──────── Records ────────

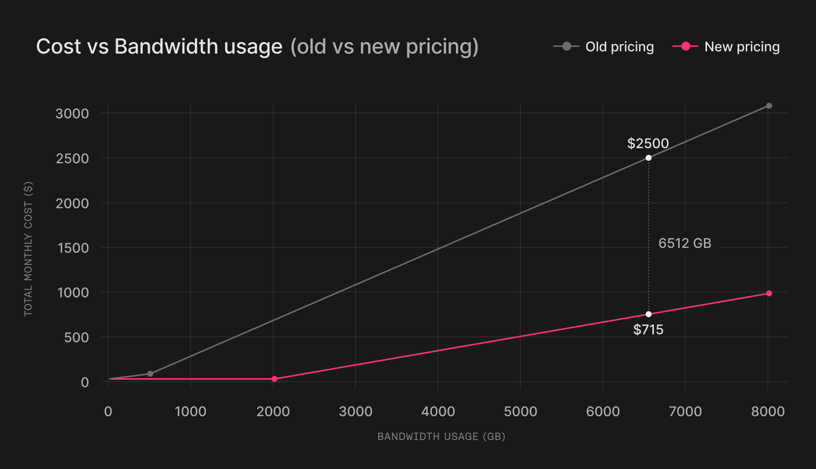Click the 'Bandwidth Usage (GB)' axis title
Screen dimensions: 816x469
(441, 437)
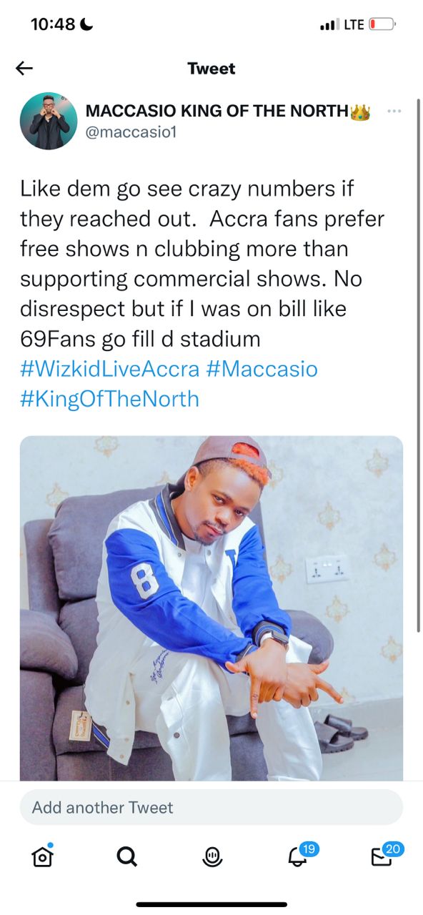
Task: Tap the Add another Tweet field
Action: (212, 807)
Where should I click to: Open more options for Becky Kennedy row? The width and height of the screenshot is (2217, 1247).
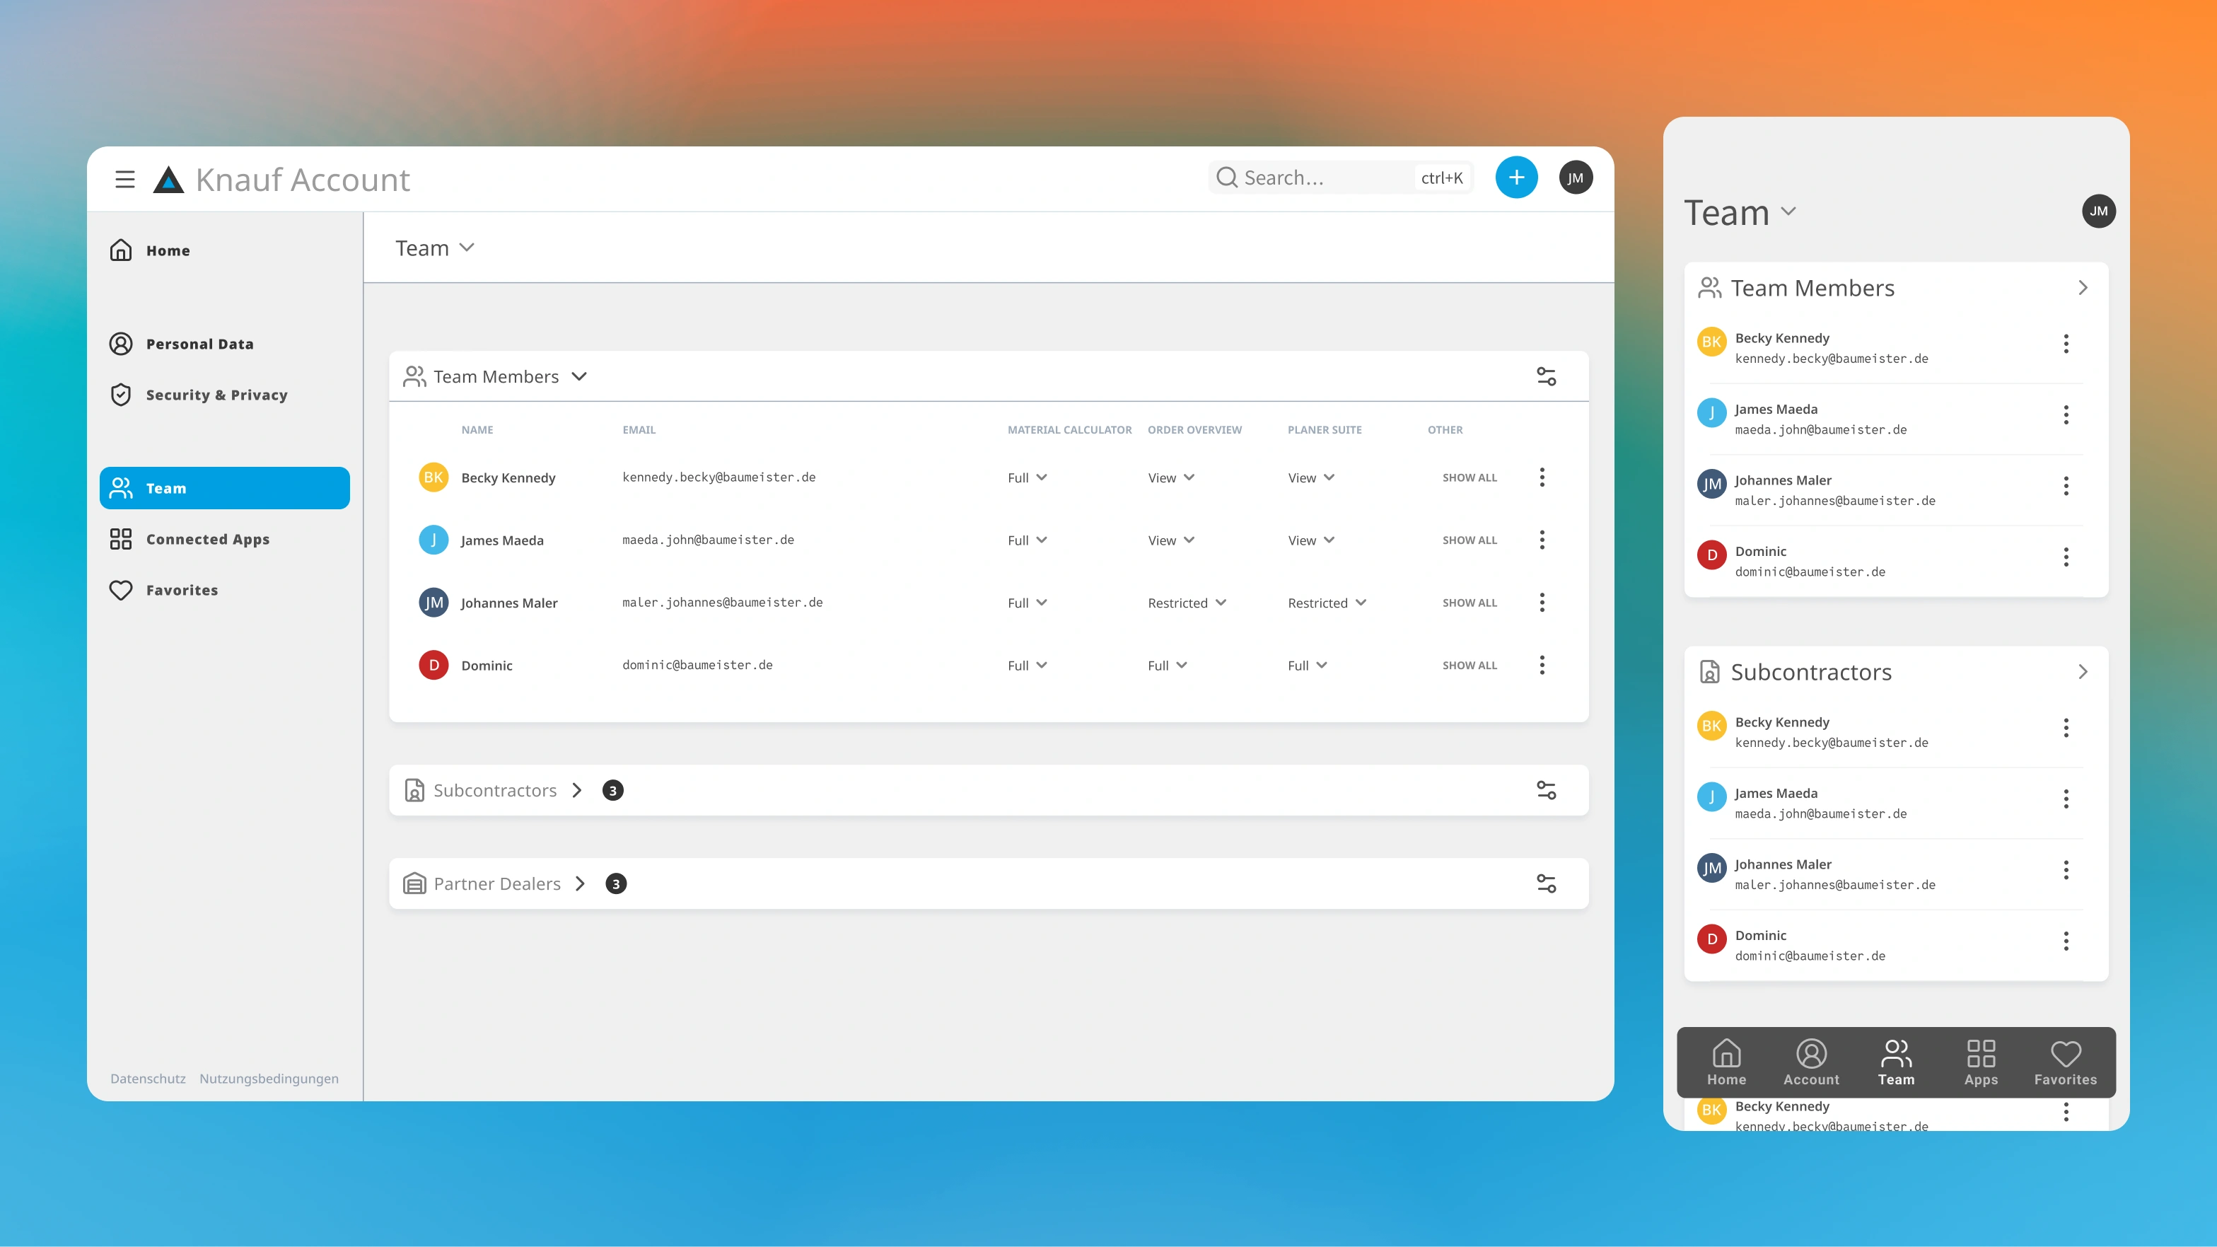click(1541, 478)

────────
──────── Records ────────

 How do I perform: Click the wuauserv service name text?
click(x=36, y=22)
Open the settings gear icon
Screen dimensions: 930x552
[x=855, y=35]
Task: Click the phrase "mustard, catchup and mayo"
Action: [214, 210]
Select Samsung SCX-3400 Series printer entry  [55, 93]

────────
──────── Records ────────

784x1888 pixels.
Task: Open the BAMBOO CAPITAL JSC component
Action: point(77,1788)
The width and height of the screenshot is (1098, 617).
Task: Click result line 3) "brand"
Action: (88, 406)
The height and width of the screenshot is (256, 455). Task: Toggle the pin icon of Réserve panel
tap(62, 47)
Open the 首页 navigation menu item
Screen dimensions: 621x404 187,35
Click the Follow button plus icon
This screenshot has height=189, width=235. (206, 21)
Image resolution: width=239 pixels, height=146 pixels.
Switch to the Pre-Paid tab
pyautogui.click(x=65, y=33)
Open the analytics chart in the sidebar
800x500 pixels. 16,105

────────

Given problem → Repeat everything in the listing from the line containing "Click the Follow button plus icon" down to the line containing "800x500 pixels. 16,105", including both of those lines.

Reply to the exercise →
Click the Follow button plus icon
This screenshot has height=189, width=235. (206, 21)
Image resolution: width=239 pixels, height=146 pixels.
Switch to the Pre-Paid tab
pyautogui.click(x=65, y=33)
Open the analytics chart in the sidebar
800x500 pixels. 16,105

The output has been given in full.